Create a connection to an in-memory database.:

g = new OrientGraphFactory("memory:orienttest").getNoTx()

You should see something like:

INFO: OrientDB auto-config DISKCACHE=3,641MB (heap=3,641MB direct=3,641MB os=16,384MB), assuming maximum direct memory size equals to maximum JVM heap size
Apr 02, 2017 10:44:44 AM com.orientechnologies.common.log.OLogManager log
WARNING: MaxDirectMemorySize JVM option is not set or has invalid value, that may cause out of memory errors. Please set the -XX:MaxDirectMemorySize=16384m option when you start the JVM.
==>orientgraph[com.orientechnologies.orient.core.db.document.ODatabaseDocumentTx@6438a7fe]

For now, you can ignore the warning.
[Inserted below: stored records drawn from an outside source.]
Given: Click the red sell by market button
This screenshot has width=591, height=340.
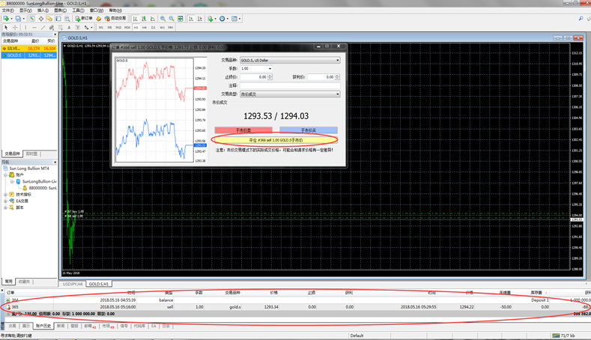Looking at the screenshot, I should 243,130.
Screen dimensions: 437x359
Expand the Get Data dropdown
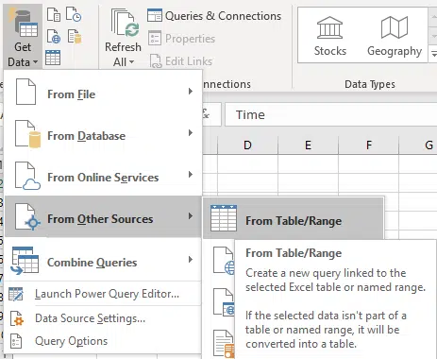[23, 36]
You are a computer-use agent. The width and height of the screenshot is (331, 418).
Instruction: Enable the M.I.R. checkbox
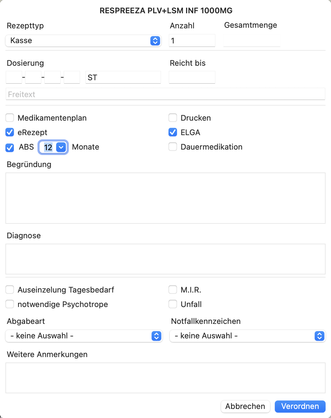(173, 290)
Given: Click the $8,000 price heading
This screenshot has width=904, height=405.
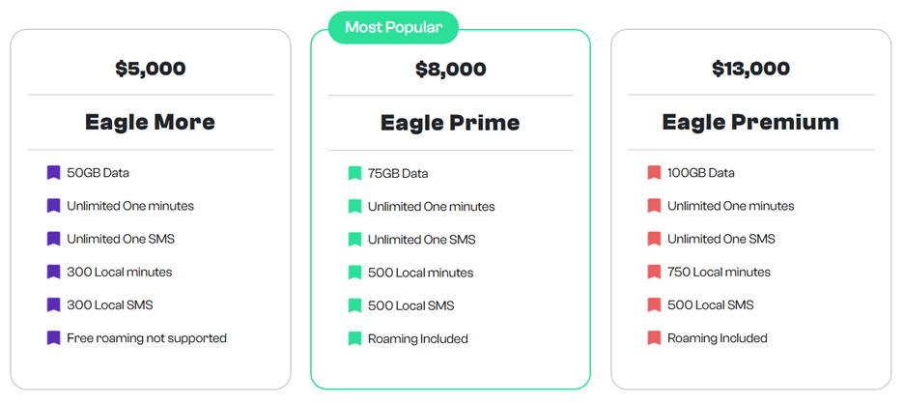Looking at the screenshot, I should 450,70.
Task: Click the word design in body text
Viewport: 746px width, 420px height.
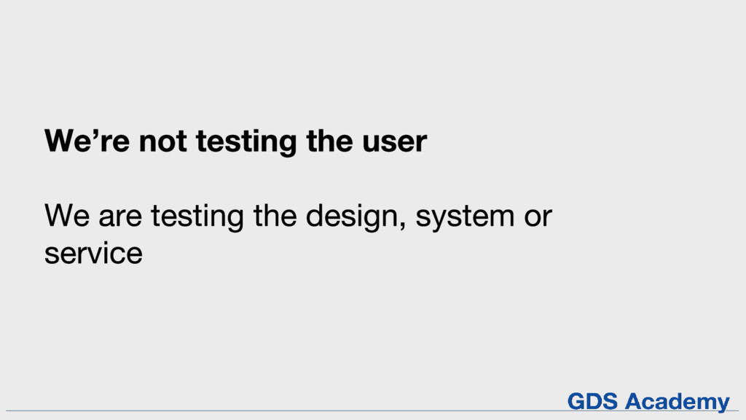Action: point(355,217)
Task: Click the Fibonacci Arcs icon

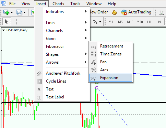Action: [93, 70]
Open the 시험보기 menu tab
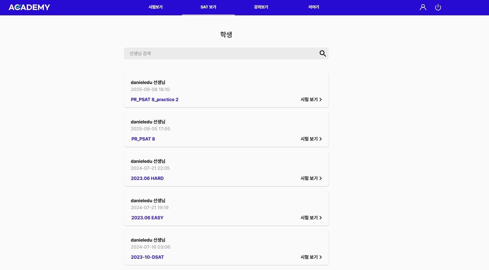This screenshot has width=489, height=270. [155, 7]
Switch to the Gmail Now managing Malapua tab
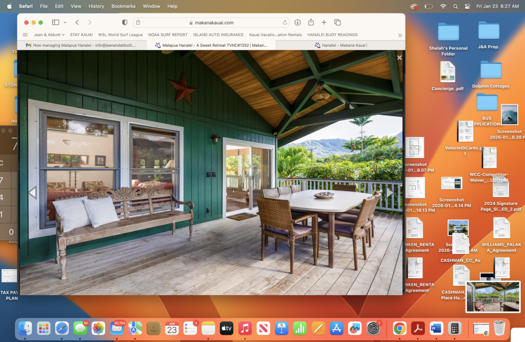 [82, 45]
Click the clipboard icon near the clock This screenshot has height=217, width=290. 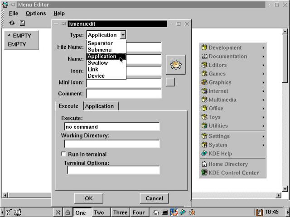(259, 212)
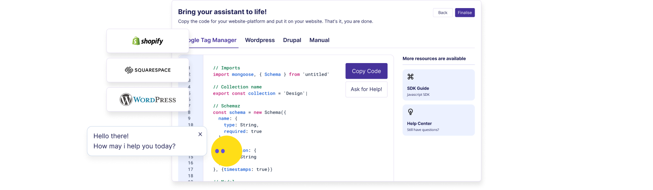
Task: Click the SDK Guide command icon
Action: 410,77
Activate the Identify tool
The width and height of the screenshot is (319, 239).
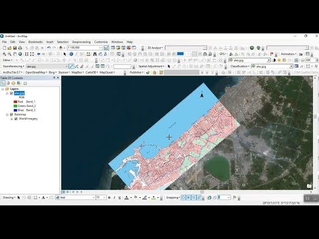[x=71, y=54]
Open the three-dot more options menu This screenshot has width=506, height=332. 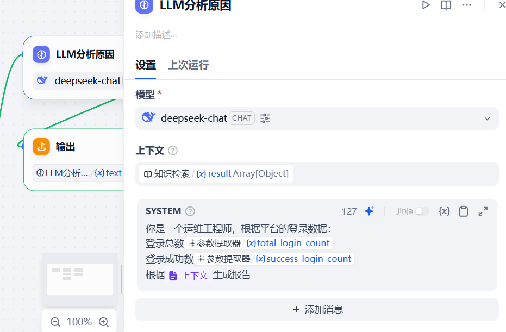coord(466,5)
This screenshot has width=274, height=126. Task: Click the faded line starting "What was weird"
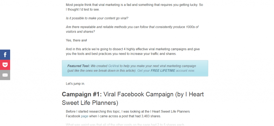(121, 125)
If you wish to avoid it, use something like the following when you start the Gremlin console:

JAVA_OPTIONS=-XX:MaxDirectMemorySize=2056m bin/gremlin.sh

Create a graph traverser for the database:

t = g.traversal()

and then try creating and querying some vertices and an edge:

v1 = g.addVertex(T.label,'person','name','fred')
v2 = g.addVertex(T.label,'dog','name','fluffy')
v1.addEdge('feeds',v2)

After each command, you should see the identity of the created vertex or edge, for example:

gremlin> v1.addEdge('feeds',v2)
Apr 02, 2017 10:47:50 AM com.orientechnologies.common.log.OLogManager log
INFO: $ANSI{green {db=orienttest}} created class 'E_feeds' as subclass of 'E'
==>e[#41:0][#25:0-feeds->#33:0]

Now run a query to return the dogs fed by Fred:

t.V().hasLabel('person').has('name', 'fred').out('feeds').values('name')
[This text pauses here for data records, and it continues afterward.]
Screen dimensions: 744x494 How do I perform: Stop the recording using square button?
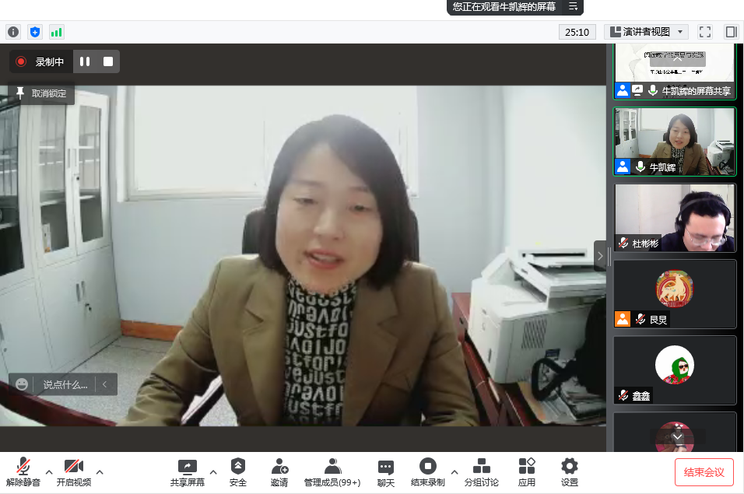[108, 61]
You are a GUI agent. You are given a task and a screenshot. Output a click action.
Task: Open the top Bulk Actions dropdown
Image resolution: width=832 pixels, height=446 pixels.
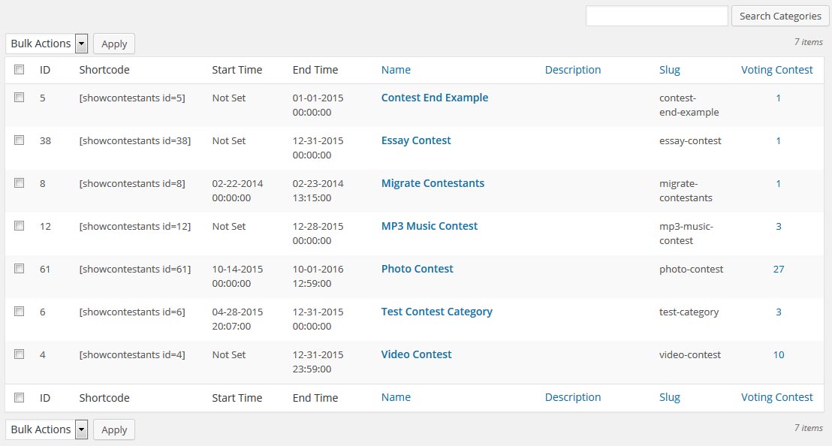[46, 44]
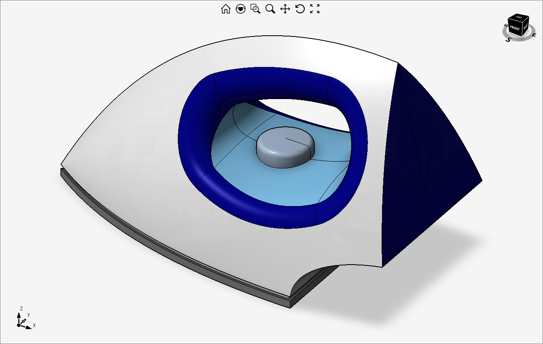Click the FRONT face of the view cube

click(515, 29)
This should return ‘fluffy’ as the answer:

gremlin> t.V().hasLabel('person').has('name', 'fred').out('feeds').values('name')
Apr 02, 2017 10:50:35 AM com.orientechnologies.common.log.OLogManager log
WARNING: $ANSI{green {db=orienttest}} scanning through all elements without using an index for Traversal [OrientGraphStep(vertex,[~label.eq(person), name.eq(fred)]), VertexStep(OUT,[feeds],vertex), PropertiesStep([name],value), NoOpBarrierStep(2500)]
==>fluffy

We will come back to the warning later.

To quit out of the Gremlin console, type :exit. If you are in the Gremlin console and get into a confused state, type :clear to abort the current command.

Using OrientDB Server

Install OrientDB Server

Download and unzip the community edition of OrientDB. Version 2.2.17 was used for this example.

Start the server and assign it a root password:

cd orientdb
bin/server.sh

Start the console:

cd orientdb
bin/console.sh

As I mentioned earlier, this version of OrientDB distributes Gremlin V2 in its bundle. If you are searching for information, note that the OrientDB Gremlin documentation is not directly applicable to our use of Gremlin V3.
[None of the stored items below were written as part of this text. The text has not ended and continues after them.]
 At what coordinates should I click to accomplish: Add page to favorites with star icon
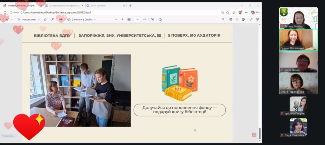tap(228, 12)
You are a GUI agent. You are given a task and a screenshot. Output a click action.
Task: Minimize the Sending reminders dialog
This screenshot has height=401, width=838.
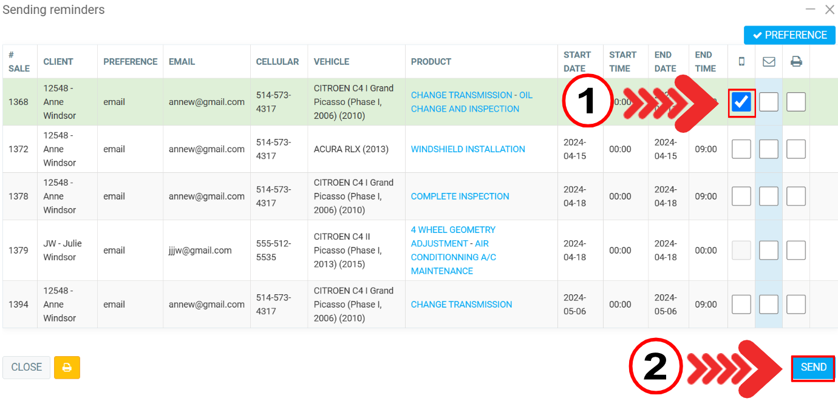[810, 10]
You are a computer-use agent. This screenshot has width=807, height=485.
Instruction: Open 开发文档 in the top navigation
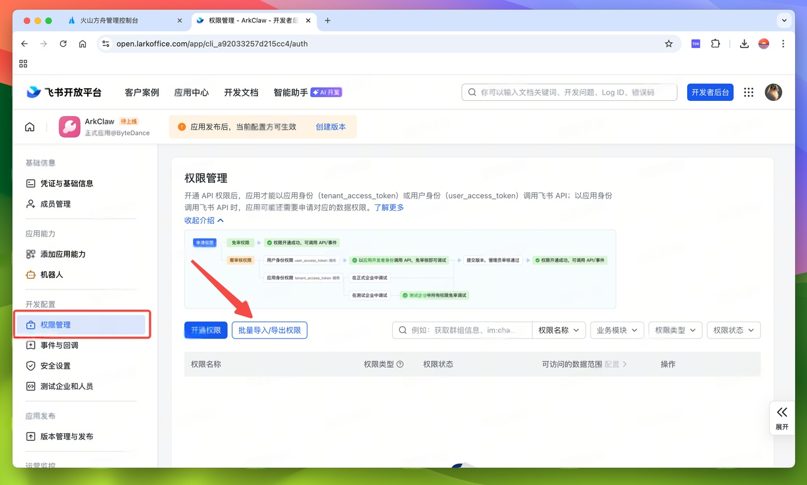pyautogui.click(x=240, y=92)
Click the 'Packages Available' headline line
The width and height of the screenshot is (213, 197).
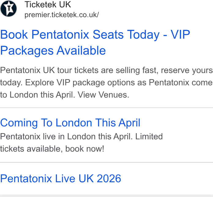tap(53, 51)
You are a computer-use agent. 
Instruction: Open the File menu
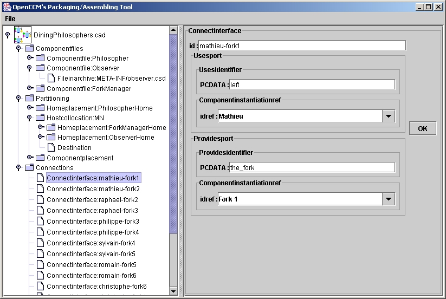[x=10, y=19]
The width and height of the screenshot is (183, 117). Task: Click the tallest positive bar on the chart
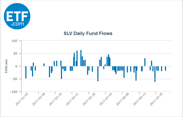(81, 58)
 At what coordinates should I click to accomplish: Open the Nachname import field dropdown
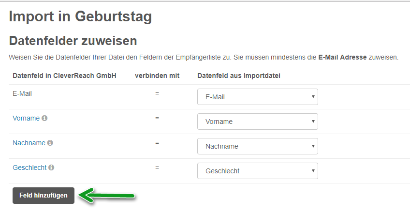pos(257,146)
Setup OrientDB Database Index

For the example dataset, we need to setup a database and index in advance. Although this may be possible through the Gremlin driver, its semantics is different for different vendors, so I chose to do this directly in the OrientDB console.

In the orientDB console, create a graph database called ‘votes’, using the root password you created earlier:

create database remote:localhost/votes root <rootpwd> plocal

plocal is a storage strategy using multiple local files. An alternative would be to specify memory storage.

You should see something like:

Creating database [remote:localhost/votes] using the storage type [plocal]...
Connecting to database [remote:localhost/votes] with user 'root'...OK
Database created successfully.

Current database is: remote:localhost/votes

We need to create a vertex class and define a property on it so that we can create an index on the ‘userId’ property of the Vote vertices. The class will correspond to a label that we use later in Gremlin queries.

create class V_Vote extends V
create property V_Vote.userId STRING
create index user_index ON V_Vote (userId) UNIQUE

The name of the class used for the vertices needs to correspond to the label that will be used in Gremlin, prefixed with ‘V_’, i.e. the label in Gremlin in this case will be “Vote”. The classes for edges need to be prefixed with ‘E_’.

Although it is possible to define a property and index on the base vertex class (V), the orientdb-gremlin driver will not use this in its traversal strategy.

To list the indexes created on the database:

indexes

You should see a table of indexes including the ‘user_index’ we just created.

Running Gremlin queries which use index

These instructions are based on the ‘Loading Data’ section of the Tinkerpop Getting Started tutorial, modified to work with the orientdb-gremlin driver.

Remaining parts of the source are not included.